Zacks Equity Research

The Clorox Company CLX is navigating through rough waters right now. Notably, the company is grappling with elevated commodity costs, adverse currency rates as well as increased manufacturing and logistics expenses. All these factors impacted the third quarter, wherein earnings and revenues missed the Zacks Consensus estimates. Also, it lowered its outlook for fiscal 2019. (Read: Clorox Q3 Earnings & Sales Miss Estimates)

In the past six months, this Oakland, CA-based company declined 6%, against the industry’s growth of 14.2%. Let’s take a look at what’s ailing the company’s performance.

Reasons Behind Clorox’s Dismal Run

Clorox is witnessing high input cost and adverse currency fluctuations. The company’s significant international presence exposes it to major foreign currency risks which have been weighing on its performance. Apparently, net sales of fiscal third quarter included 3 percentage points of negative impacts from foreign currency, mainly due to the devaluation of Argentine peso.

Sales of the international segment declined 5% mainly as benefits of Go Lean strategy executions, including pricing and cost-savings initiatives, were significantly offset by unfavorable foreign currency impact of about 18 points. Moreover, the company expects currency to remain a headwind in fiscal 2019.

The company expects gross margin to remain flat in fiscal 2019 as gains from higher prices and cost-savings efforts are likely to be offset by increased costs and adverse foreign currency exchange rates. Further, it expects advertising and sales promotion spending to be roughly 10% of sales.

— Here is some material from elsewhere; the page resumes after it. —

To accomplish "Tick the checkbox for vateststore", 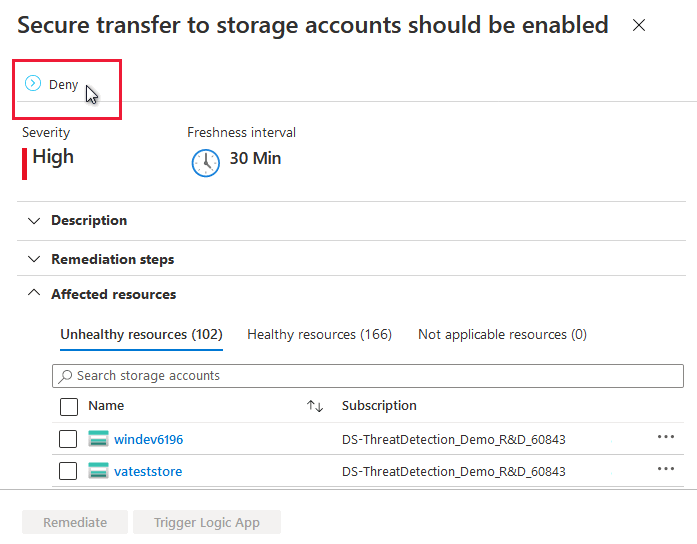I will click(69, 471).
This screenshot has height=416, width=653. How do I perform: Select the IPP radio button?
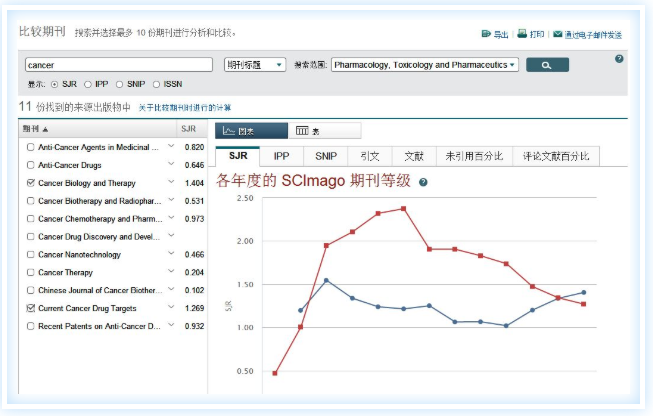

Selling and administrative expenses are projected to be nearly 14% of sales.

For fiscal 2019, the company projects sales growth of 2-3% compared with prior guidance of 2-4%. The softer sales view is mainly due to a milder cold and flu season compared with the prior-year quarter, as well as increased promotional activity in the Wipes category. The lowered sales view is also related to expectations of softer sales in Bags and Wraps business, owing to widened price gaps as a result of price increase and higher competitive promotions.

Management anticipates earnings per share of $6.25-$6.35 from continuing operations for fiscal 2019 compared to prior view of $6.20-$6.40. Earnings projection includes negative impact of nearly 5-7 cents from tariffs, which are hurting certain business segments.

Can Efforts Aid Revival?

Clorox is on track with its 2020 Strategy, which is aimed at driving growth at product categories and enhancing overall market share. The strategy focuses on increasing net sales by 3-5%, expanding EBIT margin by 25-50 basis points and generating free cash flow of 10-12% of sales, all on a yearly basis. Markedly, the 2020 Strategy is expected to be achieved through key accelerators like investment in brands; development of e-commerce; technological advancements; enhancement of growth culture and focus on the 3Ds - desire, decision and delight.

Moreover, the company remains keen on making strategic partnerships with retail customers and evolving capabilities in both physical world and online. As a result, Clorox witnessed an improvement in digital capabilities leading to a strong performance in e-commerce, which is now a significant revenue contributor. Notably, it is ahead of its plan to achieve $500 million from e-commerce sales by 2020.

The company’s approach toward brand management allows each of its brands to develop further through rigorous research and development, marketing strategies, financial control and operating leverage. Management is focused on making investments in demand building including digital marketing, e-commerce and product innovation pipeline.

We believe the aforementioned factors to provide cushion to this Zacks Rank #3 (Hold) stock and help it win back investors’ confidence.